*Task goal*. Copy the data below verbatim, starting with its first line and going on through the line with "Proposed (761, 950)", and stop there.
━━ Material supplied
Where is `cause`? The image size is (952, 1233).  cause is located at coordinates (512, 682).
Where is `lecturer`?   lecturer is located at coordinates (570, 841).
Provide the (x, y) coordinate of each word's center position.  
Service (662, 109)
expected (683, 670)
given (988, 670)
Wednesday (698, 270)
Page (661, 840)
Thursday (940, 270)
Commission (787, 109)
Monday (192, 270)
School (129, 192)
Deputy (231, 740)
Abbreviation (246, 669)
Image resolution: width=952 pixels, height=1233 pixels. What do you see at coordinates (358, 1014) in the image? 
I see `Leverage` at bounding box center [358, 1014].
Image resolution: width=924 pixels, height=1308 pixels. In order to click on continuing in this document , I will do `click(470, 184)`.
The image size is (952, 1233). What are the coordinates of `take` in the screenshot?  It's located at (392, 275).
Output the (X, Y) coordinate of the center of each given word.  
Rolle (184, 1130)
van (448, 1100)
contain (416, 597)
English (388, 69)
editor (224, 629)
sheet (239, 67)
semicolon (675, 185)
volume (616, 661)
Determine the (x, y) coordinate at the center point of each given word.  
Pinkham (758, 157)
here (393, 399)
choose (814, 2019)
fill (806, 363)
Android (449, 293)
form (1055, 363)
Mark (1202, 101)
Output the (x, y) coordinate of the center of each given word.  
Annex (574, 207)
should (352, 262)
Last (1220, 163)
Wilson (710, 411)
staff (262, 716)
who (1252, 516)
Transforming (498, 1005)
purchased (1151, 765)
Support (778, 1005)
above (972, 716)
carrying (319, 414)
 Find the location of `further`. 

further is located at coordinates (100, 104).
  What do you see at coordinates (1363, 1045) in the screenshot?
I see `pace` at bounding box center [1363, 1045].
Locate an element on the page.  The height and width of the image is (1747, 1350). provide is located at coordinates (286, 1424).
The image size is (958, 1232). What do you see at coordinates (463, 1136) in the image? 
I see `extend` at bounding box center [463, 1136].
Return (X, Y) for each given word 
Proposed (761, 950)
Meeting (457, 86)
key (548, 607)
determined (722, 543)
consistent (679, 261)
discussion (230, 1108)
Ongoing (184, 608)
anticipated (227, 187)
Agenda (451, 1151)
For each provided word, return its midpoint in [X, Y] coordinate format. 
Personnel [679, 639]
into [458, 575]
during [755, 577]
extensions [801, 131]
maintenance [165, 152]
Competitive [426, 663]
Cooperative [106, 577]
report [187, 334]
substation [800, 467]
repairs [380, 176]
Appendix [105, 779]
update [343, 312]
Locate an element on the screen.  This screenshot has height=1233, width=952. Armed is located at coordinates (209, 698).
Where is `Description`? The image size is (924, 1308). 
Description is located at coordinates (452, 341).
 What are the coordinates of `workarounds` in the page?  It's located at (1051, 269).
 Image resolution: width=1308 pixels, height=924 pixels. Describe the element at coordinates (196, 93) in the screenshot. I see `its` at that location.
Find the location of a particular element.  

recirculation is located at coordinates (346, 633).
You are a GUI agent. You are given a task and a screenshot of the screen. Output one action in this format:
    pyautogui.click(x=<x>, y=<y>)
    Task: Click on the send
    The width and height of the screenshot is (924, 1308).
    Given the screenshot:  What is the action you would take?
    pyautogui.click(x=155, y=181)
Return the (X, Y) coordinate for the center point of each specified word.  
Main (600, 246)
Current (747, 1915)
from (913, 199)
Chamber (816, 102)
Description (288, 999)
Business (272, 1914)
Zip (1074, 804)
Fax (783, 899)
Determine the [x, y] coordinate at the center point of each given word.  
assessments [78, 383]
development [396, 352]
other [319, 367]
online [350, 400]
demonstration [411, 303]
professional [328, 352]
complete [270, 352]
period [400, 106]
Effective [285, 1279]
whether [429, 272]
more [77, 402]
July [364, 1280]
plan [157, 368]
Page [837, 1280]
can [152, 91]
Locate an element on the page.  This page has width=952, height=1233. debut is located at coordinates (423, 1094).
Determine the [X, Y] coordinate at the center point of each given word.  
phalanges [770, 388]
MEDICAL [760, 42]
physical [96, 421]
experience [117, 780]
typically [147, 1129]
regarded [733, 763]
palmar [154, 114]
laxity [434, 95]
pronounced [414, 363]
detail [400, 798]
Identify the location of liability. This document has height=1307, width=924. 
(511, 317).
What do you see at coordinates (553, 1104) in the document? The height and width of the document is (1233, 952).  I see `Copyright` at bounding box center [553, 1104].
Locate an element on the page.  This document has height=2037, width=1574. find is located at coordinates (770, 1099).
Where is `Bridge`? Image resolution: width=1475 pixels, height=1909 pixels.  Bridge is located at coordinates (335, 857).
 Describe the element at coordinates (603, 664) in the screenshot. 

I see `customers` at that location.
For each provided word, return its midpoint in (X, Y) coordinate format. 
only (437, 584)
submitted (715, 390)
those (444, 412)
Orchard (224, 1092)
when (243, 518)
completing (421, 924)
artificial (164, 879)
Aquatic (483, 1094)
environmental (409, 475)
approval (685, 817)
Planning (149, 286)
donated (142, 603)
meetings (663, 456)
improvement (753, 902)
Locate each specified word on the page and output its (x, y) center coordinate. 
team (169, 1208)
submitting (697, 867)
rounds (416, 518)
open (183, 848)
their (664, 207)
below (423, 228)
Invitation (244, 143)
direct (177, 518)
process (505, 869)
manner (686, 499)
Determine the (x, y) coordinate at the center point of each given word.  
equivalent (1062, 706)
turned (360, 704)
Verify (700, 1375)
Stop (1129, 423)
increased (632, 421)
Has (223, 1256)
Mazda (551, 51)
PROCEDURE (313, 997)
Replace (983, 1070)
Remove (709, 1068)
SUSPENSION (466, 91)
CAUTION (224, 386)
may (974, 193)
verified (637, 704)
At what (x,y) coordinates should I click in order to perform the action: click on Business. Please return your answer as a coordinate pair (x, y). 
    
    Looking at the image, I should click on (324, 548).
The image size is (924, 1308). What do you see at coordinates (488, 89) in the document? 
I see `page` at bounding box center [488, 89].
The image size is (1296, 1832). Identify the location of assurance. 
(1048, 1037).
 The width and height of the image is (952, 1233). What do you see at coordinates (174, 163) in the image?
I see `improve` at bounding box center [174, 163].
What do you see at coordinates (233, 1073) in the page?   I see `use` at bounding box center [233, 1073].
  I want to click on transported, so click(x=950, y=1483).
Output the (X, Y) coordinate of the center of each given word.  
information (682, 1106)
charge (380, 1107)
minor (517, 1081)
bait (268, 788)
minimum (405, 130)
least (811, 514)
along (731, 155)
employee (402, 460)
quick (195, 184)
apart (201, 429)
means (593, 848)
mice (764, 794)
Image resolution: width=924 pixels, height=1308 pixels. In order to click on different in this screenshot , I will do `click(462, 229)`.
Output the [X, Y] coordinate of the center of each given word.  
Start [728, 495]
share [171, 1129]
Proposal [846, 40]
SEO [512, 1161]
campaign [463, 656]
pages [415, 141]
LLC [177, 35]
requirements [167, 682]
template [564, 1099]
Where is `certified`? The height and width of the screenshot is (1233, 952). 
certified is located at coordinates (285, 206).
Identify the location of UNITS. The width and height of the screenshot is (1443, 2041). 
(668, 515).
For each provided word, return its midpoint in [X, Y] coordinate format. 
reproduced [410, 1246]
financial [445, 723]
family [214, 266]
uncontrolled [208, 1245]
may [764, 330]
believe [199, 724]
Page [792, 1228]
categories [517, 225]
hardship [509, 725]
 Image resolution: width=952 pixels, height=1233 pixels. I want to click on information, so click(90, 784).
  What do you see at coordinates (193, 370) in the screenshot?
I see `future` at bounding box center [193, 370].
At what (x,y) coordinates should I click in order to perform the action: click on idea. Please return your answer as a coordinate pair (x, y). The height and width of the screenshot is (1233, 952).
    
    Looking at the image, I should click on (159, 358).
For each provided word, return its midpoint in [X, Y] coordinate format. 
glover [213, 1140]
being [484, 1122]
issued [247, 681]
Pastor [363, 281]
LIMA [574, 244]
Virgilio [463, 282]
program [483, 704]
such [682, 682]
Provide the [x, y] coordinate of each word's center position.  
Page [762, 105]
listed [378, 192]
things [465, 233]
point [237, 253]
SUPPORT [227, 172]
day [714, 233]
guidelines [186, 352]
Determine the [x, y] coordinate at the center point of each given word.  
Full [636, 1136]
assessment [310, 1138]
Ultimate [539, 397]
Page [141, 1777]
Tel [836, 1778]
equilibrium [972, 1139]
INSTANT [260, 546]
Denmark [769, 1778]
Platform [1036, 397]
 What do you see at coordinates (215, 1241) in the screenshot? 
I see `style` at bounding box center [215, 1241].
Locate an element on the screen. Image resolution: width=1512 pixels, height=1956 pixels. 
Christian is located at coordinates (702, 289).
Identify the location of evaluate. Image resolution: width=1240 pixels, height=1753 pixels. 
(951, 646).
━━━━
*Worked answer*.
Where is `cause`? The image size is (952, 1233).  cause is located at coordinates (512, 682).
Where is `lecturer`?   lecturer is located at coordinates (570, 841).
Provide the (x, y) coordinate of each word's center position.  
Service (662, 109)
expected (683, 670)
given (988, 670)
Wednesday (698, 270)
Page (661, 840)
Thursday (940, 270)
Commission (787, 109)
Monday (192, 270)
School (129, 192)
Deputy (231, 740)
Abbreviation (246, 669)
Image resolution: width=952 pixels, height=1233 pixels. What do you see at coordinates (358, 1014) in the image? 
I see `Leverage` at bounding box center [358, 1014].
Image resolution: width=924 pixels, height=1308 pixels. In order to click on continuing in this document , I will do `click(470, 184)`.
The image size is (952, 1233). What are the coordinates of `take` in the screenshot?  It's located at (392, 275).
Output the (X, Y) coordinate of the center of each given word.  
Rolle (184, 1130)
van (448, 1100)
contain (416, 597)
English (388, 69)
editor (224, 629)
sheet (239, 67)
semicolon (675, 185)
volume (616, 661)
Determine the (x, y) coordinate at the center point of each given word.  
Pinkham (758, 157)
here (393, 399)
choose (814, 2019)
fill (806, 363)
Android (449, 293)
form (1055, 363)
Mark (1202, 101)
Output the (x, y) coordinate of the center of each given word.  
Annex (574, 207)
should (352, 262)
Last (1220, 163)
Wilson (710, 411)
staff (262, 716)
who (1252, 516)
Transforming (498, 1005)
purchased (1151, 765)
Support (778, 1005)
above (972, 716)
carrying (319, 414)
 Find the location of `further`. 

further is located at coordinates (100, 104).
  What do you see at coordinates (1363, 1045) in the screenshot?
I see `pace` at bounding box center [1363, 1045].
Locate an element on the page.  The height and width of the image is (1747, 1350). provide is located at coordinates (286, 1424).
The image size is (958, 1232). What do you see at coordinates (463, 1136) in the image? 
I see `extend` at bounding box center [463, 1136].
Return (X, Y) for each given word 
Proposed (761, 950)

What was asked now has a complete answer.